CentOS/RHEL 8 includes the Virtual Data Optimizer (VDO) driver, which optimizes the data footprint on block devices. VDO is a Linux device-mapper driver that reduces disk space usage on block devices, and minimizes the replication of data, saving disk space and even increasing data throughput. VDO includes two kernel-modules: the kvdo module to transparently control data compression, and the uds module for deduplication.

The VDO layer is placed on top of an existing block storage device, such as a RAID device or a local disk. Those block devices can also be encrypted devices. The storage layers, such as LVM logical volumes and file systems, are placed on top of a VDO device. The following diagram shows the placement of VDO in an infrastructure consisting of KVM virtual machines that are using optimized storage devices.

VDO-based virtual machines RHEL 8

VDO applies three phases to data in the following order to reduce the footprint on storage devices:

  1. Zero-Block Elimination filters out data blocks that contain only zeroes (0) and records the information of those blocks only in the metadata. The nonzero data blocks are then passed to the next phase of processing. This phase enables the thin provisioning feature in the VDO devices.
  2. Deduplication eliminates redundant data blocks. When you create multiple copies of the same data, VDO detects the duplicate data blocks and updates the metadata to use those duplicate blocks as references to the original data block without creating redundant data blocks. The universal deduplication service (UDS) kernel module checks the redundancy of the data through the metadata it maintains. This kernel module ships as part of the VDO.
  3. Compression is the last phase. The kvdo kernel module compresses the data blocks using LZ4 compression and groups them into 4 KB blocks.

Implementing Virtual Data Optimizer

The logical devices that you create using VDO are called VDO volumes. VDO volumes are similar to disk partitions; you can format the volumes with the desired file-system type and mount it like a regular file system. You can also use a VDO volume as an LVM physical volume. To create a VDO volume, specify a block device and the name of the logical device that VDO presents to the user. You can optionally specify the logical size of the VDO volume. The logical size of the VDO volume can be more than the physical size of the actual block device.

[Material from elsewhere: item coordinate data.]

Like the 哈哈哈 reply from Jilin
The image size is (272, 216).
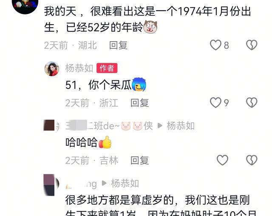click(x=222, y=160)
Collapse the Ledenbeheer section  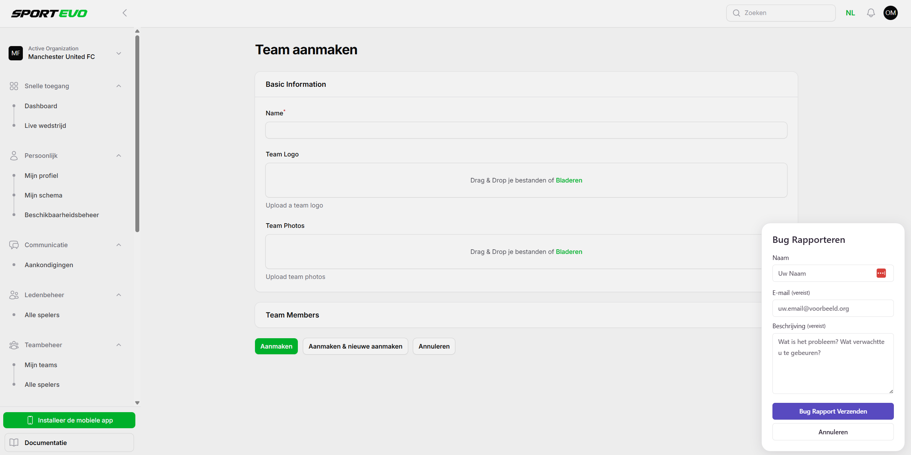pos(119,295)
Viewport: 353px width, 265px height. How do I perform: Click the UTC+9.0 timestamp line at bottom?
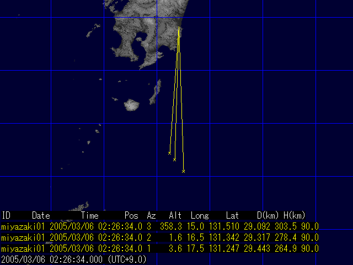[x=73, y=259]
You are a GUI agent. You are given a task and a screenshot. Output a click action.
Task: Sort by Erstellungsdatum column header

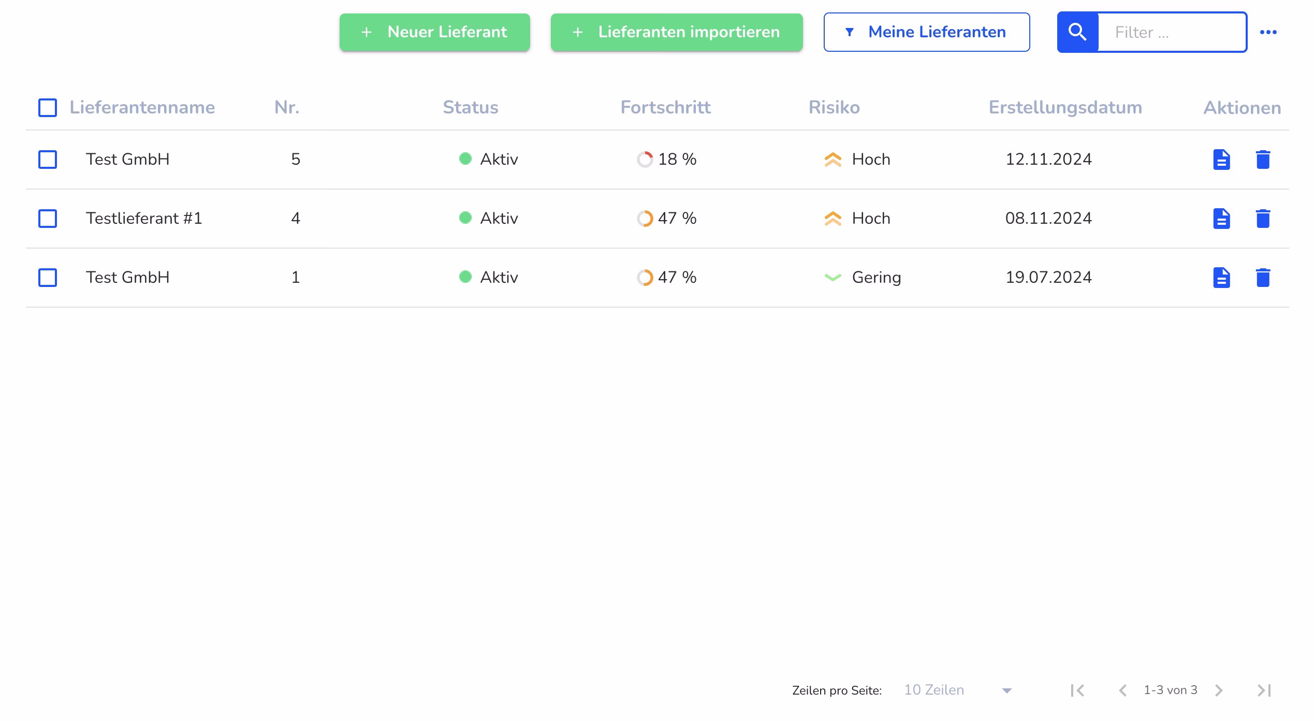pyautogui.click(x=1065, y=107)
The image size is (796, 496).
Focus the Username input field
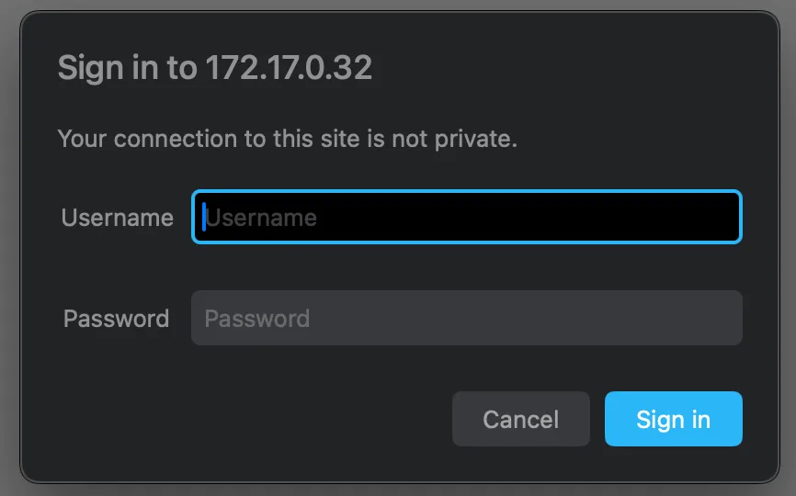tap(467, 217)
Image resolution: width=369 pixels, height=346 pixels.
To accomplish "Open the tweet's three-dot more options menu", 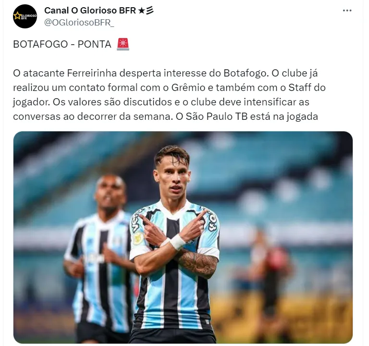I will click(347, 11).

Because the VDO volumes are thinly provisioned, users can only see the logical space in use and are unaware of the actual physical space available. If you do not specify the logical size while creating the volume, VDO assumes the actual physical size as the logical size of the volume. This 1:1 ratio of mapping logical size to physical size gives better performance but provides less efficient use of storage space. Based on your infrastructure requirements, you should prioritize either performance or space efficiency.

When the logical size of a VDO volume is more than the actual physical size, you should proactively monitor the volume statistics to view the actual usage using the vdostats –verbose command.

Enabling VDO

Install the vdo and kmod-kvdo packages to enable VDO in the system.

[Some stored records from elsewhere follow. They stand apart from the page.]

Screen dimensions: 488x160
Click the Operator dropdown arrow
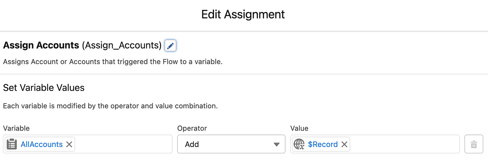click(276, 144)
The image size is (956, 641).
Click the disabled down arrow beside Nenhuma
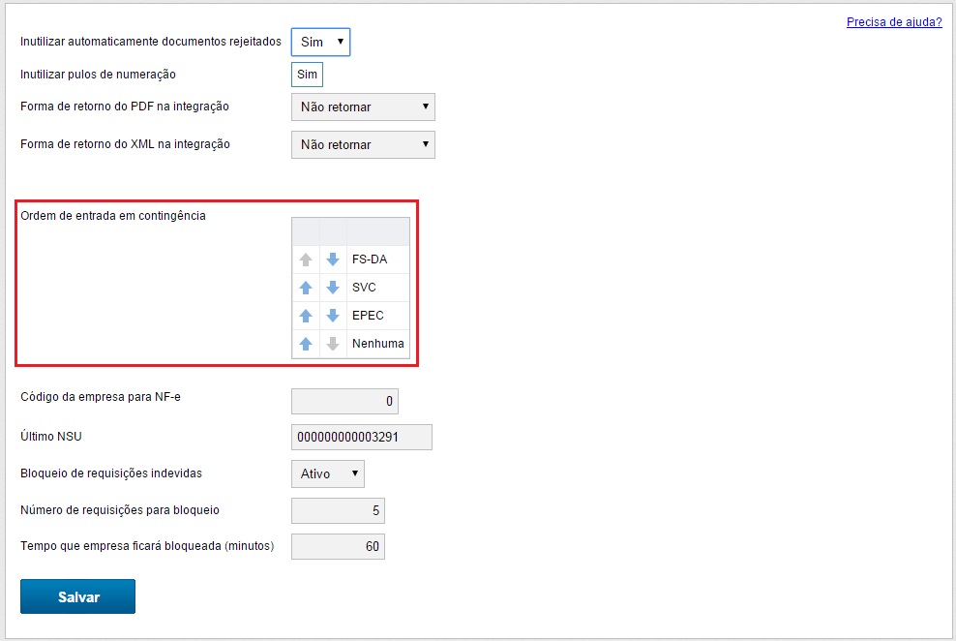pos(333,344)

[root@host ~]# yum install vdo kmod-kvdo
...output omitted...
Is this ok [y/N]: y
...output omitted...
Complete!

Creating a VDO Volume

To create a VDO volume, run the vdo create command.

[root@host ~]# vdo create --name=vdo1 --device=/dev/vdd --vdoLogicalSize=50G
...output omitted...

If you omit the logical size, the resulting VDO volume gets the same size as its physical device. When the VDO volume is in place, you can format it with the file-system type of your choice and mount it under the file-system hierarchy on your system.

Analyzing a VDO Volume

To analyze a VDO volume, run the vdo status command. This command displays a report on the VDO system, and the status of the VDO volume in YAML format. It also displays attributes of the VDO volume. Use the –name= option to specify the name of a particular volume. If you omit the name of the specific volume, the output of the vdo status command displays the status of all the VDO volumes.

[root@host ~]# vdo status --name=vdo1
...output omitted...

The vdo list command displays the list of VDO volumes that are currently started. You can start and stop a VDO volume using the vdo start and vdo stop commands, respectively.